Der FDP-Außenpolitiker Alexander Graf Lambsdorff hat die entschlossene Haltung des italienischen Präsidenten Sergio Mattarella bei der gescheiterten Regierungsbildung von Fünf-Sterne-Bewegung und rechter Lega begrüßt. „Die Entscheidung von Staatspräsident Sergio Mattarella, den europakritischen Ökonomen Paolo Savona nicht als neuen Wirtschafts- und Finanzminister Italiens zu akzeptieren, ist richtig.

Rückkehr der Euro-Krise schlecht für Europa

Eine Rückkehr der Euro-Krise wäre schlecht für Europa und noch viel schlechter für Italien selbst“, sagte Lambsdorff dem RedaktionsNetzwerk Deutschland (RND). „Mit Ablenkungsmanövern und antideutscher Rhetorik wird das Land nicht aus seiner derzeitigen Krise kommen.

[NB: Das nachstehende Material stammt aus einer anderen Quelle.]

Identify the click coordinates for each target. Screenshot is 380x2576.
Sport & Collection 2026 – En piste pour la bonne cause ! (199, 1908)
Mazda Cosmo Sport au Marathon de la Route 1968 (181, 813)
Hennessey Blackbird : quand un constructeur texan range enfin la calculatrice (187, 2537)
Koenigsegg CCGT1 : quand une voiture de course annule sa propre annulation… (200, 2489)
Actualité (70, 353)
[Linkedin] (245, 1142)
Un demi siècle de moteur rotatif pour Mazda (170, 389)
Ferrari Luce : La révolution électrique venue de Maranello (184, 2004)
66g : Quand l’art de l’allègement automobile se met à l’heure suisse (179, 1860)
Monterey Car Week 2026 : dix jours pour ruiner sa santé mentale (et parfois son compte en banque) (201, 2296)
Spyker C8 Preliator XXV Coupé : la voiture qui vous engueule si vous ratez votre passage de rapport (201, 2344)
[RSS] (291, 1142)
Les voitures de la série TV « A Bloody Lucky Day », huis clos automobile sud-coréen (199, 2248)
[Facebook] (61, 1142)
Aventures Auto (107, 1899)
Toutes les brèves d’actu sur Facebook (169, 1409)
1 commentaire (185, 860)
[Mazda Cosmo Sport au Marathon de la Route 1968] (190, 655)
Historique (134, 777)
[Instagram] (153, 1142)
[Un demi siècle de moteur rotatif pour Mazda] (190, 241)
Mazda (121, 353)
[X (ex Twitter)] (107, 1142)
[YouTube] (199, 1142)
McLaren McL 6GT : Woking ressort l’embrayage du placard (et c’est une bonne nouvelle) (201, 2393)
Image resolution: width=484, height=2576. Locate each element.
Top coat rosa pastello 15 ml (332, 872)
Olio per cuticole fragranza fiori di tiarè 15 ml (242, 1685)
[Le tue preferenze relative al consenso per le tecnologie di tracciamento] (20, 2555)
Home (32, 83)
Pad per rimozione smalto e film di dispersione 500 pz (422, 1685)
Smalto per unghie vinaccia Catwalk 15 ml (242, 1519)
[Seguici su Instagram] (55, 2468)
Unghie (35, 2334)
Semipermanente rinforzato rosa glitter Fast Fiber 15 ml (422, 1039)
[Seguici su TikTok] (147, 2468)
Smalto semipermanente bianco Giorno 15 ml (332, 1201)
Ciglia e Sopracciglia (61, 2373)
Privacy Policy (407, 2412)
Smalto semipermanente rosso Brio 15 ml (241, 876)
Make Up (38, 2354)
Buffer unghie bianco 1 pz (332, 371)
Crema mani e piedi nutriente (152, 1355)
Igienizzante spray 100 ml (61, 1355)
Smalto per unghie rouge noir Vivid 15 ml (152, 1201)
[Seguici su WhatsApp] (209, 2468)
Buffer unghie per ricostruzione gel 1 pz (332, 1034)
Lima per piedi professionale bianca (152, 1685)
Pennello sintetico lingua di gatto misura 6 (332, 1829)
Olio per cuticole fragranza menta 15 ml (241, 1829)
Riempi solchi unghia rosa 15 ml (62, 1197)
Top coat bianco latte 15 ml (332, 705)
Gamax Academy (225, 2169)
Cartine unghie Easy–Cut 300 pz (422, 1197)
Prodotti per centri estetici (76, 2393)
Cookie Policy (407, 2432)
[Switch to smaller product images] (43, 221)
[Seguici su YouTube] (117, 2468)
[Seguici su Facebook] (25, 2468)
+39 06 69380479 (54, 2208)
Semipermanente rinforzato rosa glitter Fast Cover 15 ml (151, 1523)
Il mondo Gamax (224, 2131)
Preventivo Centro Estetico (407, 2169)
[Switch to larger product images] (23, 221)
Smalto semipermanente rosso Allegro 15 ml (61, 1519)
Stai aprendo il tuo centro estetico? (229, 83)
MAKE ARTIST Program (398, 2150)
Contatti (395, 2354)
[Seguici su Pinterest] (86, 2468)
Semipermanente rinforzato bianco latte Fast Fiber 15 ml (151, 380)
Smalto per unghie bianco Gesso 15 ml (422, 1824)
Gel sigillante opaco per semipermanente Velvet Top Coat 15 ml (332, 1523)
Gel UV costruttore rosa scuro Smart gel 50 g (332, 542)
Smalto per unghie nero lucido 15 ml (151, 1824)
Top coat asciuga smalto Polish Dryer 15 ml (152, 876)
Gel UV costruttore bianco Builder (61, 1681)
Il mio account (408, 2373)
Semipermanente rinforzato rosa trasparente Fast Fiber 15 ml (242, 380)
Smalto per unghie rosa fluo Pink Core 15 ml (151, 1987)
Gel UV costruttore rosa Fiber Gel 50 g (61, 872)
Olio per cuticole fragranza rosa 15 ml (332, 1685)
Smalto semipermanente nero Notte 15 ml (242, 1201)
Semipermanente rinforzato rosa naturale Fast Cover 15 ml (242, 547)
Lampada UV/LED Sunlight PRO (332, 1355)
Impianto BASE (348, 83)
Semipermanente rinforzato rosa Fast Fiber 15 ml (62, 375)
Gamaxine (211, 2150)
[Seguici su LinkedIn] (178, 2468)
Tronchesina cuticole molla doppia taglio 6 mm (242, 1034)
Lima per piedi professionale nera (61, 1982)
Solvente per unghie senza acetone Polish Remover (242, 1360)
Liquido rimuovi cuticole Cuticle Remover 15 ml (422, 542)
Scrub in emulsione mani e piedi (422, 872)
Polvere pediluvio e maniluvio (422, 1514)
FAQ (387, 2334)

Stattdessen braucht es ähnlich wie in Frankreich Reformen der Wirtschafts-, Sozial- und Steuerpolitik, um die Wettbewerbsfähigkeit Italiens wiederherzustellen und das weitere Anwachsen des Haushaltsdefizits zu verhindern“, betonte der stellvertretende Vorsitzende der FDP-Fraktion im Bundestag.

Blockade der Populisten nicht ausgeschlossen

Lambsdorff sieht in Neuwahlen und in der Ernennung einer Expertenregierung für die Übergangszeit einen „möglichen politischen Weg“. Der frühere Vizepräsident des EU-Parlaments schloss allerdings eine Blockadehaltung der Populisten nicht aus. „Wenn die Fünf-Sterne-Bewegung und die Lega Neuwahlen mit ihrer Mehrheit blockieren, dann müssen beide Parteien demonstrieren, dass sie in der Lage sind, zügig eine Regierung ohne Extremisten wie Savona zusammenzustellen, die dann vom Staatspräsidenten ernannt werden kann“, forderte Lambsdorff.

Mehr Unterstützung aus Berlin

Ska Keller, Grünen-Fraktionschefin im EU-Parlament, forderte aus Brüssel und Berlin mehr Unterstützung für Italien. „Die pro-europäischen Kräfte stärken wir nur, indem wir die italienische - und auch gesamteuropäische - Wirtschaft mit Investitionen stärken und das Land nicht länger mit der Verantwortung für Flüchtlinge alleine lassen“, sagte Keller dem RND.